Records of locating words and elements
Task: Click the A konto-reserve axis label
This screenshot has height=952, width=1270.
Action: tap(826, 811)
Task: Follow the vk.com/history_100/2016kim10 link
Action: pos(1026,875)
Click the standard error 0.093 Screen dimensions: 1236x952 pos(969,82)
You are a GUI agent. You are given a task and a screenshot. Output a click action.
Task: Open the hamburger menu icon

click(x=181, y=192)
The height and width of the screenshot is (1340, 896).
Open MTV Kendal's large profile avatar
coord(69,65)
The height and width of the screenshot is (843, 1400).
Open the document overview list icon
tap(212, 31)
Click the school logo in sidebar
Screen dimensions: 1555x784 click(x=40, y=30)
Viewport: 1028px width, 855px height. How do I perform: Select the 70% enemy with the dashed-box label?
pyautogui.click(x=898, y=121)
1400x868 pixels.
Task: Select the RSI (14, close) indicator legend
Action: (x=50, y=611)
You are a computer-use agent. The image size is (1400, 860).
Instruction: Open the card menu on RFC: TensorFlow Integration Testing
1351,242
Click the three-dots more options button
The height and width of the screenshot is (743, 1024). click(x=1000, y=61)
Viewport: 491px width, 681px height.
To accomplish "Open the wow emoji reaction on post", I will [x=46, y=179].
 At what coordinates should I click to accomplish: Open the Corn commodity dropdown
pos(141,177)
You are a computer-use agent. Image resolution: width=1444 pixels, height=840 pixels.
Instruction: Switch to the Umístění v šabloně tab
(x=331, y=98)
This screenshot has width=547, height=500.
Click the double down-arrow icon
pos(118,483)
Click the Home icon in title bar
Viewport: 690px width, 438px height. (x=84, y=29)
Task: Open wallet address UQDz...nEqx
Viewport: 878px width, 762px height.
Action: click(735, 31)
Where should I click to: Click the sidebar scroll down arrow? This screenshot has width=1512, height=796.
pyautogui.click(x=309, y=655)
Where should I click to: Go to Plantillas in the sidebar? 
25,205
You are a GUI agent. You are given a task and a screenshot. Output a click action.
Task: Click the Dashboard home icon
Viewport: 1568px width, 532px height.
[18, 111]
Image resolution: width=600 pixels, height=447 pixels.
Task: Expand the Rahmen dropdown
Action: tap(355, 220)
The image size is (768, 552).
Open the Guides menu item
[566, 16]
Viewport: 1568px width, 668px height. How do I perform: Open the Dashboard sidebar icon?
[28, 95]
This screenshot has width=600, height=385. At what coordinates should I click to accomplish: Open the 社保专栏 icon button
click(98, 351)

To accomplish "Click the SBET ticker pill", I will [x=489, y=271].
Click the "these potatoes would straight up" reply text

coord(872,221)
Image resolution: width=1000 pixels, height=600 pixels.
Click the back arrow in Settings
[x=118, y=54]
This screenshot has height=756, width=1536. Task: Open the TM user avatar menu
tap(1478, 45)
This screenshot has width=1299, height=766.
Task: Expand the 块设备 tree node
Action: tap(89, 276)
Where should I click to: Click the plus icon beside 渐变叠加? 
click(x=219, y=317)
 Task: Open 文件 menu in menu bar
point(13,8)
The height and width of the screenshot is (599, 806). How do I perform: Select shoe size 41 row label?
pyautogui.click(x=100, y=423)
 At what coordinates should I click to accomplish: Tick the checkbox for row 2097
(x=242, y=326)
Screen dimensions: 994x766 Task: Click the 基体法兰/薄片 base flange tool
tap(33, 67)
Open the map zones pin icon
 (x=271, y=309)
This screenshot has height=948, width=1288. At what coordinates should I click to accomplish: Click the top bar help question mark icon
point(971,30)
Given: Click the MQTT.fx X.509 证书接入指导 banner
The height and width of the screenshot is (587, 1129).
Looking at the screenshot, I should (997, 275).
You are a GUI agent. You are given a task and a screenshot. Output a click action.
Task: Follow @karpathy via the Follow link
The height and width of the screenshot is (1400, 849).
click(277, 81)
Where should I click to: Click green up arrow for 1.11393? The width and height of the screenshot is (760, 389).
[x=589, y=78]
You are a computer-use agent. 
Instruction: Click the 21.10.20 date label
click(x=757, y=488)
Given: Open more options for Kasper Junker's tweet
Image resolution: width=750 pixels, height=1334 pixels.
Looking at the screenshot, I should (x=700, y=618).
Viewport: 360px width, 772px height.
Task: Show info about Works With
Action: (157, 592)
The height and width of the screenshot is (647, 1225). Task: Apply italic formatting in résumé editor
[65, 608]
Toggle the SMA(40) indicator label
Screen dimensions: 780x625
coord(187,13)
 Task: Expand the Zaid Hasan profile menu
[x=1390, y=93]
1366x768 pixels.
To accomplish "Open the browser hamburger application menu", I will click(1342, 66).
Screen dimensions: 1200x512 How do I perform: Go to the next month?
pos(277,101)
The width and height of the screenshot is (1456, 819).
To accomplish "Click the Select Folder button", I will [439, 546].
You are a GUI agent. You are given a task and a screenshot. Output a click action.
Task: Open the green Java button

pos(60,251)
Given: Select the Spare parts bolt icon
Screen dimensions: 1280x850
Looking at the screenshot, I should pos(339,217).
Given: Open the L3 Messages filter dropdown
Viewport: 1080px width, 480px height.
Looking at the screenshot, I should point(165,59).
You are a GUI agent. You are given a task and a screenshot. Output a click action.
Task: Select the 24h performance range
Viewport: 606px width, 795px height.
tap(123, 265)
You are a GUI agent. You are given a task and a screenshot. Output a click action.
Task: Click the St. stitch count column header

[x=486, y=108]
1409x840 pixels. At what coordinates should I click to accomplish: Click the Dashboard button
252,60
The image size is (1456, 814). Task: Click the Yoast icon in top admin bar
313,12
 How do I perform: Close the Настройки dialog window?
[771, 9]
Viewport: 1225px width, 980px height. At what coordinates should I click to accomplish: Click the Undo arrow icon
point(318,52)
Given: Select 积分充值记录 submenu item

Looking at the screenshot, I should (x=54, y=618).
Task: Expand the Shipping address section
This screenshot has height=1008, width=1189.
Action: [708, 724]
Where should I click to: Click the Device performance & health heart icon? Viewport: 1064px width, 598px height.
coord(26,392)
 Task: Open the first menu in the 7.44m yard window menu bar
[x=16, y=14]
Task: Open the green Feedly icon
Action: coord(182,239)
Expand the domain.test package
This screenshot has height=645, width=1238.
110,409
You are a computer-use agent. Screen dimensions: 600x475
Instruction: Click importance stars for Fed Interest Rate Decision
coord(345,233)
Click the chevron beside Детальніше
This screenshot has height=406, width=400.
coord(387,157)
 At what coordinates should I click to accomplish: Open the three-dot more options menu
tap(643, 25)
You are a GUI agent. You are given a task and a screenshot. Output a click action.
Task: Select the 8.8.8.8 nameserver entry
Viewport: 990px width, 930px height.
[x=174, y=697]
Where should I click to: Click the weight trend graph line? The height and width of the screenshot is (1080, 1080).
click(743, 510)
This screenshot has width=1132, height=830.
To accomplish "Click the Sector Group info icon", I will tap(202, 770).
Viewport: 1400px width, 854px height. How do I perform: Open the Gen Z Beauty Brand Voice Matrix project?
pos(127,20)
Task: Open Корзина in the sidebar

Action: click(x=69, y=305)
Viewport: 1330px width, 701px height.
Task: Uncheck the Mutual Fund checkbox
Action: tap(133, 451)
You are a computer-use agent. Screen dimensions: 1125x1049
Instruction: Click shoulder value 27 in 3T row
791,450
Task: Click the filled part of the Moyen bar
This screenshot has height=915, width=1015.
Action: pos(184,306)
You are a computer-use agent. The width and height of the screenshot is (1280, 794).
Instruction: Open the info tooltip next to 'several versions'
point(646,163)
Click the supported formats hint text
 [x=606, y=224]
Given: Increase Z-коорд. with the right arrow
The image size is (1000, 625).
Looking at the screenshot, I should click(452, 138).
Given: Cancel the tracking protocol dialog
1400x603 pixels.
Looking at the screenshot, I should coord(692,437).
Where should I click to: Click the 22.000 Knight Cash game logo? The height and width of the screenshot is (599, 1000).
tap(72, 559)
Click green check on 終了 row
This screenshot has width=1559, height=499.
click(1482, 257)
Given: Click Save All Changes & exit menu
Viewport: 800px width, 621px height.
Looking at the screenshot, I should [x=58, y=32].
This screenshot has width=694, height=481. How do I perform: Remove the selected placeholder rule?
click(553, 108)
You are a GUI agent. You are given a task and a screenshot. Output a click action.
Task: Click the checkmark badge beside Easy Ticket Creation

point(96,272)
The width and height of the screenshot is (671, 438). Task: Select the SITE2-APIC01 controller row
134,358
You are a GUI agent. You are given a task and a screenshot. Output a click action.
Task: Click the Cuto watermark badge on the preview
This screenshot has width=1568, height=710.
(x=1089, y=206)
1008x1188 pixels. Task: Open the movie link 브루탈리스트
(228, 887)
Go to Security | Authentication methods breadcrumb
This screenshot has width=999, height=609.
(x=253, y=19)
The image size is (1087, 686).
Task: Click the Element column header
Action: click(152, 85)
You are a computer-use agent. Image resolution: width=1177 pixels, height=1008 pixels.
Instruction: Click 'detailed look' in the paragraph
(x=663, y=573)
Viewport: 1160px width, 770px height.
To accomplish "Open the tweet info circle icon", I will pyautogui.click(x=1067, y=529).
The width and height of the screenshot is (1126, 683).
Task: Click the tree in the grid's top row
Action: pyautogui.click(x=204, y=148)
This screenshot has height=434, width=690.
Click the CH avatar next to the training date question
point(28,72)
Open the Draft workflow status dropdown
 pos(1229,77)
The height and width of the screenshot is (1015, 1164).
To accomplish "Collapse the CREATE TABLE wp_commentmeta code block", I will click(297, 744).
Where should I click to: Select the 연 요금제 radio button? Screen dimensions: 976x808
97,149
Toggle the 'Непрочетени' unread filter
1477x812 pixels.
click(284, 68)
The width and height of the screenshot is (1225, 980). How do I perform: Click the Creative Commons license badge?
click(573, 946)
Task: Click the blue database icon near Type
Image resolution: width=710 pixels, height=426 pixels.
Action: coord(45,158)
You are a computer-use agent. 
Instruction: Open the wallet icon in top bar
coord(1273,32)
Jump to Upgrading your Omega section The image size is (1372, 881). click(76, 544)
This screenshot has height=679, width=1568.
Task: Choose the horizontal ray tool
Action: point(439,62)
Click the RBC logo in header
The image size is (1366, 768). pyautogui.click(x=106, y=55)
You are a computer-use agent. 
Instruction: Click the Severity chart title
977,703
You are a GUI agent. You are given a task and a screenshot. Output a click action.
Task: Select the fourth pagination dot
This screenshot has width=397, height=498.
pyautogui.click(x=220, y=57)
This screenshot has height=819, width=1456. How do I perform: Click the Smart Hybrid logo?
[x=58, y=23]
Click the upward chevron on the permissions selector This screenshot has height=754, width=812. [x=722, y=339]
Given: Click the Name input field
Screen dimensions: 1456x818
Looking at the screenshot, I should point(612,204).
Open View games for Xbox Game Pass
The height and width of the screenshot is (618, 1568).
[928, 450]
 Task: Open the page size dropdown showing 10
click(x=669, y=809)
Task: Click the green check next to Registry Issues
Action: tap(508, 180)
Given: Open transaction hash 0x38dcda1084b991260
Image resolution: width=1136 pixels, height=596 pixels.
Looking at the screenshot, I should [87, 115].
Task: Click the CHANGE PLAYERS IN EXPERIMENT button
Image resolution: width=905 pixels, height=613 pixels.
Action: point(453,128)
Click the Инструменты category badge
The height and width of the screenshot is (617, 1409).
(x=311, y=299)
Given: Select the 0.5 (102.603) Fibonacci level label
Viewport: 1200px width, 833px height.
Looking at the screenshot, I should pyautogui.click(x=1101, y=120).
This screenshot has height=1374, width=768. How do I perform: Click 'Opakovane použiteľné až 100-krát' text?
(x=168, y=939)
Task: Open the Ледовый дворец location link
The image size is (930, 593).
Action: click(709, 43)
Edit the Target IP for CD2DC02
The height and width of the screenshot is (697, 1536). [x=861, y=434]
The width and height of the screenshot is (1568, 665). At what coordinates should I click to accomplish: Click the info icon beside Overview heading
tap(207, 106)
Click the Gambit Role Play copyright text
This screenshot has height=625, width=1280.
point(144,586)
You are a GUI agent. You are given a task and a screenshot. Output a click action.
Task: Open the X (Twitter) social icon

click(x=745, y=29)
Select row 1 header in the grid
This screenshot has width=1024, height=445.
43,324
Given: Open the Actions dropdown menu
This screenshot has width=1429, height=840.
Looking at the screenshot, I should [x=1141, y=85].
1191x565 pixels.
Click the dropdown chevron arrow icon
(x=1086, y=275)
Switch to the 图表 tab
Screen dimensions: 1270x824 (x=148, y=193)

▶ _Exercise prompt_
Extract and repeat, with no changes, the lines above running from the line that contains "Task: Open 文件 menu in menu bar" down to the line that contains "(x=242, y=326)", both of those lines included.

▶ _Answer to this task_
 Task: Open 文件 menu in menu bar
point(13,8)
The height and width of the screenshot is (599, 806). How do I perform: Select shoe size 41 row label?
pyautogui.click(x=100, y=423)
 At what coordinates should I click to accomplish: Tick the checkbox for row 2097
(x=242, y=326)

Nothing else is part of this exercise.